Arrival Filmi, Uzaylılarla Konuşabilmek İçin İpuçları Veriyor

1

Bilim-kurgu filmi olan Arrival’da, yabancı uzay gemisi aniden Dünya’daki yirmi farklı bölgede görülüyor. Uzaylılar  -heptapods adı verilen yedi kollu yaratık – birkaç kişinin konuşmak için gemiye gelmelerine izin vermek istiyor fakat bu iki türün anlaşmasını sağlayacak evrensel bir çeviri cihazı yok. Bunun yerine, Amy Adams ‘ın oynadığı, Louise Banks dahil, her ülkenin en iyi dil bilimcilerini çağırıyorlar.

Banks, heptapodsların dilini ve neden dünyaya geldiklerini ortaya çıkarmak için en yakın uzay gemisinin bulunduğu yer olan Montana’ya gidiyor. Dil bilimcilerin dünyadışı bir dil ile karşı karşıya kaldıklarında nasıl tepki vereceklerini ortaya çıkarmak için film yapımcıları Montreal’deki McGill Üniversitesi’nde dilbilimci profesör olan Jessica Coon’a danışmışlar.

“Bunlar, iki kolu , iki ayağı ve bizim ki gibi ses sistemine sahip olan tipik Star Trek uzaylıları değiller,  fakat farklı renk ya da başlarında garip bir yumruya sahip olabilirler.” diyor Coon. “Onlar gerçekten tamamen insan gibi görünmüyorlar ve çıkardıkları sesler tamamen insanüstü  sesler, ve muhtemelen  bulmayı umduğumuz şey bu.”.

Popular Science Coon’a,  dilbilimi alanı hakkındaki doğruların ne olduğunu, uzaylı dilini çözmenin neden zor olacağını ve dilbilimcilerin bunu nasıl yapabileceklerini sordu.

Eğer uzaylılar dünyaya gelirlerse, onların dilleri muhtemelen herhangi insan dilinde bulanmayan zorlukları içerecek . “Dil bilimcilerin, insan dili ile ilgili keşfettikleri şey şu; diller kulağa çok farklı gelebilir ve dil bilgileri birçok farklılık gösterebilir fakat diller belirli kalıpların içine girme eğilimindedirler.” diyor Coon. Dolayısıyla bir insan dili hakkında belirli bilgi verildiğinde, dilbilimciler genelde dilin diğer özellikleri hakkında güvenilir tahminler yapabiliyor.
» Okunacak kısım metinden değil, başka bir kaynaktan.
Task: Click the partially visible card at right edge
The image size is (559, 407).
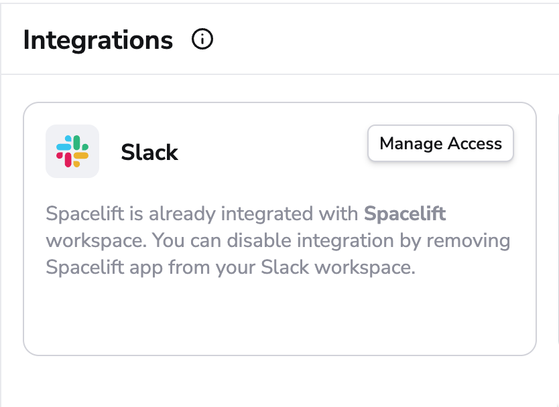Action: point(558,228)
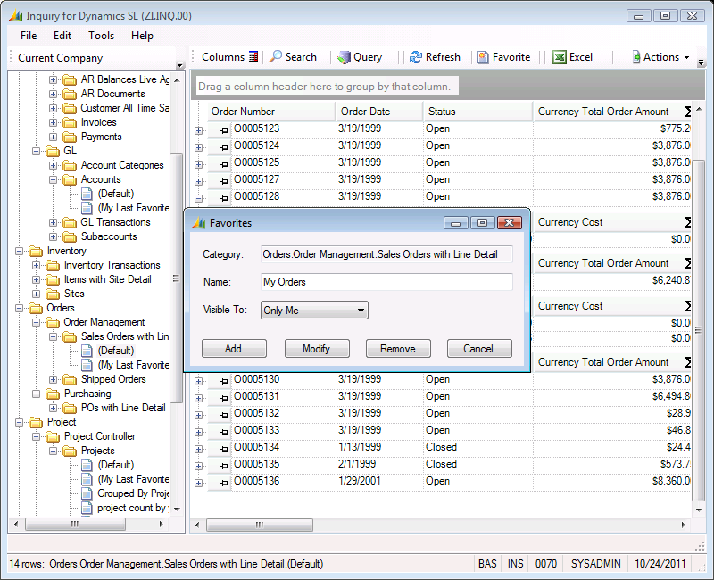Image resolution: width=714 pixels, height=580 pixels.
Task: Open the Tools menu
Action: coord(101,36)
Kelime sırasını ele alalım. Fiillerin nesnelerden önce geldiği dillerde, edatların isimden önce gelmesi de yaygın bir durum. İngilizcede söyle diyoruz  “ate the apple” –elmayı yedi- ve  “ on the table “- masanın üzerinde- . Diğer dillerde , Japonca gibi, bu kalıplar  ters. “ Dünyadaki dillerin çoğu bu kalıplardan birine ya da diğerine giriyor.” diyor Coon ve şöyle devam ediyor ” Çeşitlilik tam olarak sınırlandırılmamış değil.”.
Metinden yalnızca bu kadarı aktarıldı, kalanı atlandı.